Show that $\sum \frac{z^k}{k}$ does not converge uniformly for |z|<1 It's easy to see that the series $\sum \frac{z^k}{k}$ converges locally for |z|<1, by comparison with $\sum z^k$. I'm trying to show why it doesn't converge uniformly. Would it be correct to say uniform convergence for |z|<=1-$\epsilon$ implies uniform convergence for |z| = 1?
 A: Indeed not. Uniform convergence in the closed $(1-\varepsilon)$-disk does not mean uniform convergence over the open $1$-disk. What would be right is this : let $\varepsilon > 0$. If you choose any $\delta > 0$ and wish to find $z_1, z_2$ with $|z_1 - z_2| < \delta$ and $|\sum_{k} z_1^k/k - \sum_k z_2^k/k| \ge \varepsilon$, notice that if you take $z_1 = x$ and $z_2 = (1-\frac {\delta}2)x$ ($x$ is meant to be real here), then 
$$
\left| \sum_k \frac {x^k}k - \sum_k \frac{\left( 1 - \frac {\delta}2 \right)^k x^k}k \right| = \left| \sum_k \frac{ \left( 1 - (1-\delta/2)^k \right) x^k}k \right| \to \infty
$$
as $x \nearrow 1$, so in particular we can find an $x$ so that the latter is $\ge \varepsilon$. Therefore you cannot hope to bound the difference no matter how close $z_1$ and $z_2$ get.

• _Source data_
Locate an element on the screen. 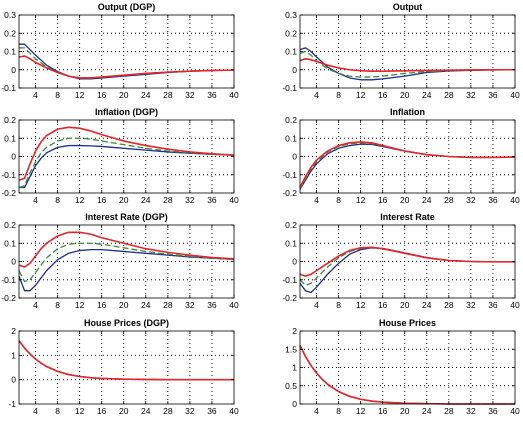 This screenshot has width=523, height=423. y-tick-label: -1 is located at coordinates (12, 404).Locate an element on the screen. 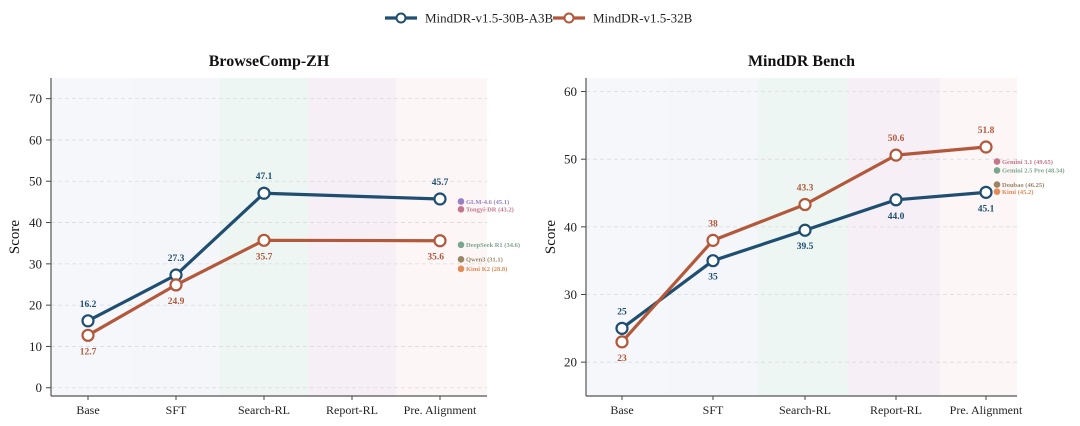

• _Required work_
Continue the forum thread about why the series of z^k/k fails to converge uniformly on the open unit disk, picking up after its final sentence.

• _The answer_
Hope that helps,
A: Hint 1: Note that the Harmonic Series diverges,
$$
\sum_{k=1}^\infty\frac1k=\infty
$$
and that the terms of the series
$$
\sum_{k=1}^\infty\frac{z^k}k
$$
increase monotonically to those of the harmonic series as $z\to1^-$ along $\mathbb{R}$. Thus,
$$
\lim_{\substack{z\to1^-\\z\in\mathbb{R}}}\sum_{k=1}^\infty\frac{z^k}k=\infty
$$
Hint 2:
$$
\sum_{k=1}^\infty\frac{z^k}k=-\log(1-z)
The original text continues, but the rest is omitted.